5 reasons to look into Microsoft Fabric today

With the launch of Microsoft Fabric to general availability, considering the platform's potential is more important than ever. In this blog post, we talk about some of our takeaways from our experience working with Microsoft Fabric for the past year – listing our five key takeaways from real-life implementations of Microsoft Fabric.

The interest in Microsoft Fabric has been massive, and with good reason. The new modern data platform, which covers most data needs, hits a pain point in many organizations, who either find existing alternatives to be overly complex, administratively heavy, fragmented or require a high degree of expertise to maintain.

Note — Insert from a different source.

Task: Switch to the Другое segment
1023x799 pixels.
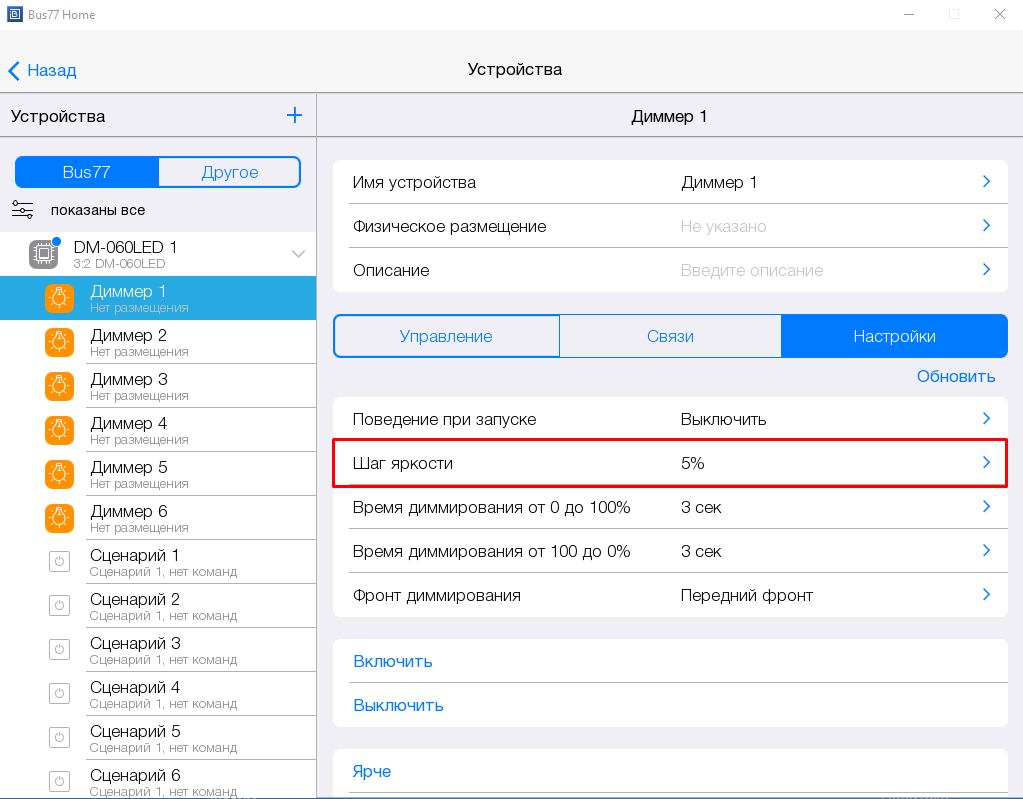Action: pos(230,172)
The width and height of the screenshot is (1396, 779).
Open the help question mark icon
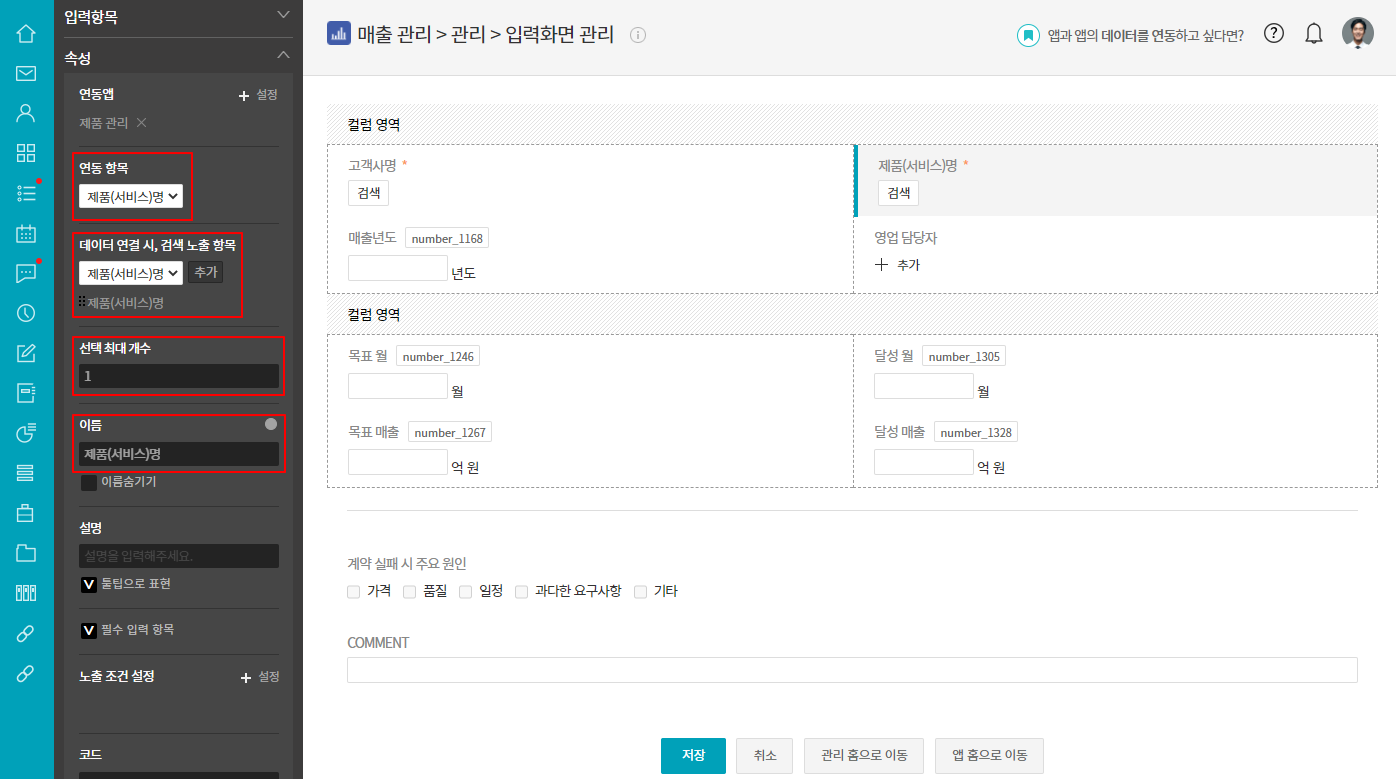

From a Power BI perspective, everything we know and love from Power BI will continue as usual – except our toolbox exploded with new capabilities. From an Azure perspective, we will still have a wide array of fantastic data services providing more granular controls and configuration – and, to a large extent, integrates well with Microsoft Fabric.

Let's dive in!

1. Reduced complexity

In theory, cutting away many of the surrounding complexities of homebrewed data platform frameworks should cut away a similar chunk of the work required to set up, configure, manage, and maintain the platform. In reality, this has proved more than true. Companies find themselves getting started in days rather than months, and the time-to-insight has proven to be radically shorter.

Before - to get started with a solution for a data workflow - we would have to thoroughly assess and configure – in depth - the following aspects of the ecosystem: azure tenant, landing zone, networking, and availability/resilience configuration.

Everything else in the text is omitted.